Figure 2. Government (CBC) is entirely positive-achievement; parties blend achievement and aspiration; the consultancies carry the negativity. Hover a segment for the count.

"The BJP and its leaders disrespect Bengal's great personalities and culture…"I-PAC — a Trinamool Congress attack ad, West Bengal

This is the consultancy fingerprint made literal. I-PAC, working the West Bengal front, runs identity-and-grievance attack ads against the BJP. Populus, the DMK's in-house shop, runs the opposite register — leader-rally ads for M.K. Stalin — yet both build almost every ad around the Chief Minister (I-PAC centers a leader in 80% of its ads, Populus in 93%). The strategist's signature isn't a tone; it's a fixation on the candidate.

3  The beneficiary agenda

Across all seventy-five ads, one issue frame dominates: welfare schemes, named in 55% of the videos, followed by claims of past achievement (49%) and, strikingly, women as a target constituency (35%). This is the "labharthi" (beneficiary) politics that has reshaped Indian campaigning — free rations, cash transfers, bus-fare waivers, cooking-gas cylinders — rendered as advertising.

The issues these ads raise

Share of the 75 coded videos that raise each theme (ads raise several)

Figure 3. Welfare and record-touting lead; women appear as a named audience in over a third of ads. Multi-labelled, so shares sum past 100%.

"The Mudra scheme empowers women entrepreneurs, leading to self-reliance…"Bharatiya Janata Party

How much to trust this. These readings come from a single multimodal model applying a fixed codebook at temperature zero. An earlier pilot found that model coders agree strongly on observable, factual fields — whether an ad attacks, whom it depicts, what scheme it names — and less on subtler judgments of tone. Treat the "who appears / attack-or-not / which scheme" findings as solid, and the finer appeal distinctions as indicative. A human-coded gold standard and multi-model cross-check are the next step.
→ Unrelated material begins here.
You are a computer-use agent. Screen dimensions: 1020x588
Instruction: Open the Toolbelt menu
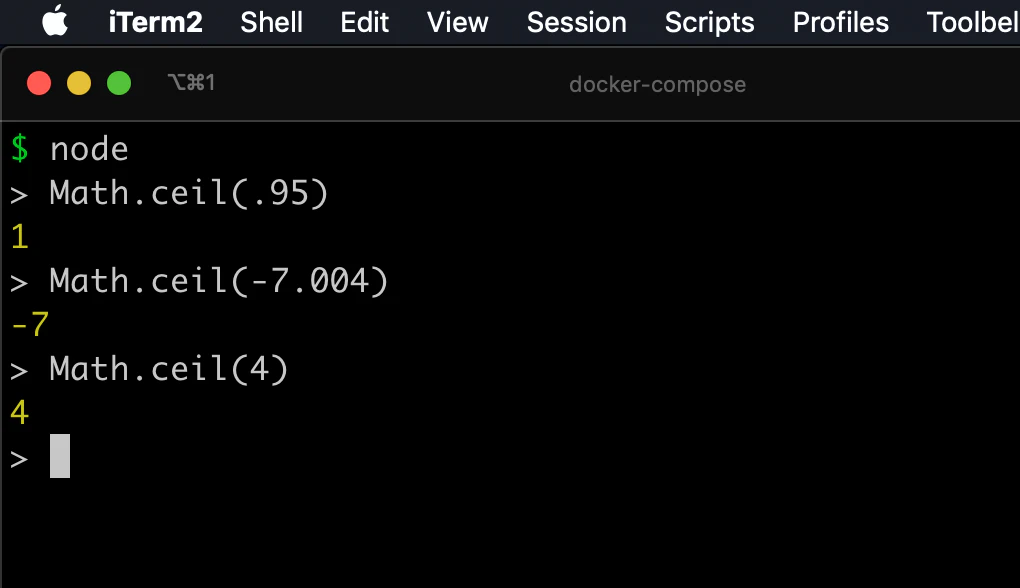[x=973, y=23]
None of these portraits required the dataset to tell us what the ads said — it can't. But by resolving each ad to its video and watching it, the ledger's blind spot becomes readable. The picture that emerges is coherent with everything before it: a ruling party fused to its leader, an opposition still selling promises, a government advertising its own achievements with the Prime Minister's face, and a shadow layer of consultancies running the sharpest, most candidate-centered ads of all.

Data & methods

  • Which ads. The 15 highest-spend video creatives from each of BJP, INC, CBC/DAVP, I-PAC, and Populus — 75 ads. Chosen because these advertisers anchor Chapters 2–4 and their ads are disproportionately on YouTube (resolvable).
  • Acquisition. Each ad's Transparency Center page was rendered to recover its YouTube id; the video was downloaded and passed to the model. Descriptors resolved for 358 marquee videos; this chapter codes the top 15 per advertiser.
  • Coding. Gemini 2.5 Flash watched each video (audio + visual) and returned a structured record against a 21-field codebook (v1.1) at temperature zero — every response cached. It reads on-screen faces and text, so fields like "shows a politician" use the visual, not a transcript.
  • Honest limits. Fifteen ads per advertiser is a descriptive portrait, not a population estimate. Single-model coding; reliability was measured on a transcript pilot (strong on factual fields, weaker on tone) and a human gold standard is pending. Video only — image ads (the majority by count) are not yet coded.